System and Method for Real-Time Feedback of Remote Collaborative Communication

1. A system for providing real-time feedback of remote collaborative communication between a first user and a second user, the system comprising: a non-transitory computer-readable medium storing instructions; and a processing system, including at least one specialized processor, that is configured to execute the stored instructions to: extract a plurality of first speech-related features from first audio signals generated in response to speech supplied from the first user; extract a plurality of first physiological features from the first audio signals, first physiological data generated in response to physiological activity of the first user, or both, wherein the first physiological data is obtained from one or more first physiological sensors; extract a plurality of second speech-related features from second audio signals generated response to speech supplied from the second user; extract a plurality of second physiological features from the second audio signals, second physiological data generated in response to physiological activity of the second user, or both, wherein the second physiological data is obtained from one or more second physiological sensors; process the first and second speech-related features to determine if the speech from the first and second users exhibits positive or negative vocal entrainment; process the first and second physiological features to determine if physiological states of the first and second users are aligned or misaligned; and generate commands that cause at least one device to supply real-time, adaptive multimodal feedback that indicates: (i) whether the speech from the first and second users exhibits positive or negative vocal entrainment, and (ii) whether the physiological activity of the first and second users is aligned or misaligned.

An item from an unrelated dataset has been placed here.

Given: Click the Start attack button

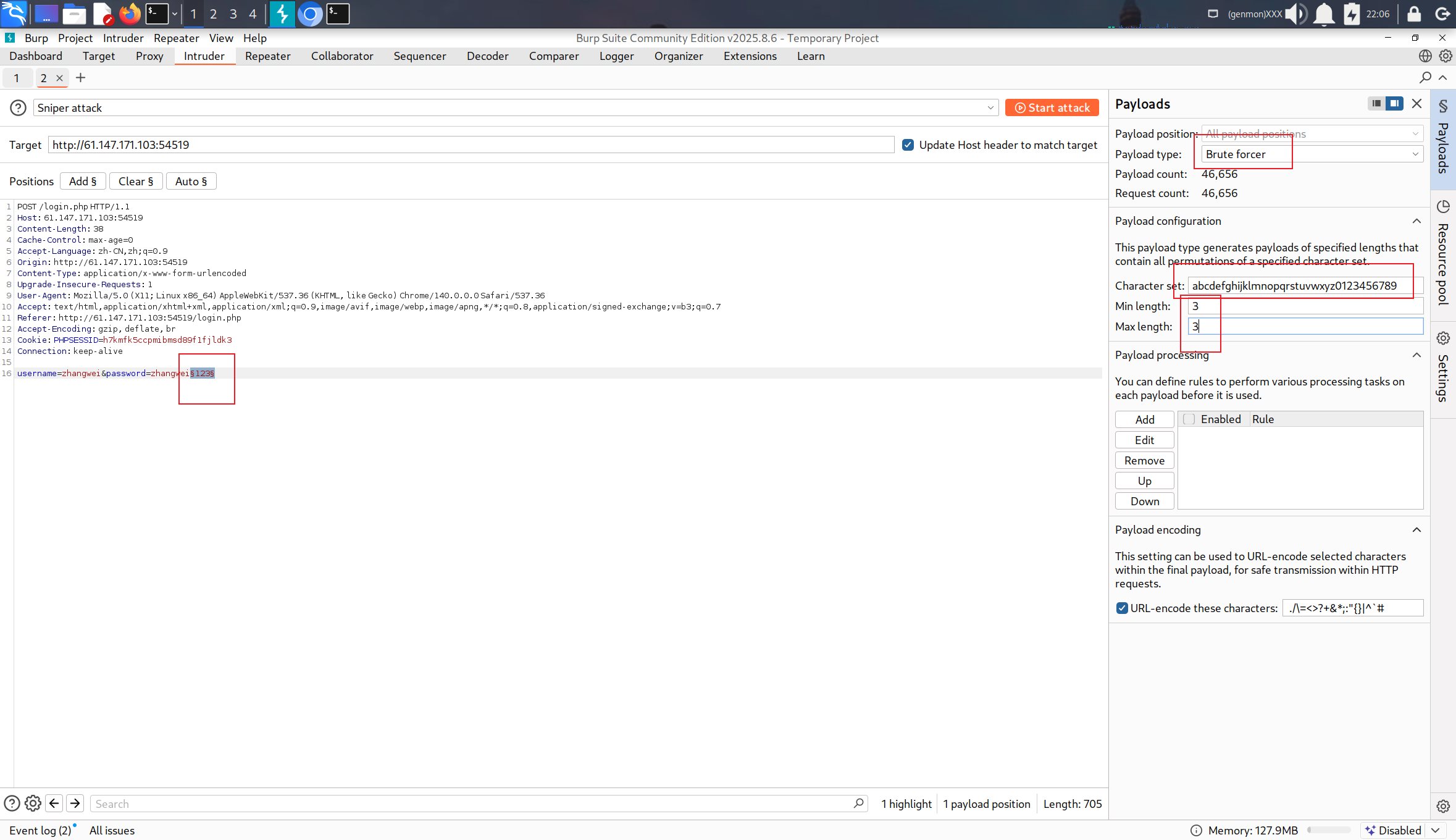Looking at the screenshot, I should [1052, 108].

2. The system of claim 1, wherein the processing system is further configured to: process the first and second physiological features to determine if the physiological states of the first and second users are increasing or decreasing; and generate commands that cause the at least one device to supply feedback that indicates if the physiological states of the first and second users are increasing or decreasing.

3. The system of claim 1, further comprising: a first microphone configured to receive the speech supplied from the first user and, in response thereto, supply the first audio signals to the processing system; and a second microphone configured to receive the speech supplied from the second user and, in response thereto, supply the second audio signals to the processing system.

4. The system of claim 1, further comprising: the plurality of first physiological sensors disposed on the first user and configured to supply the first physiological data to the processing system; and the plurality of second physiological sensors disposed on the second user and configured to supply the second physiological data to the processing system.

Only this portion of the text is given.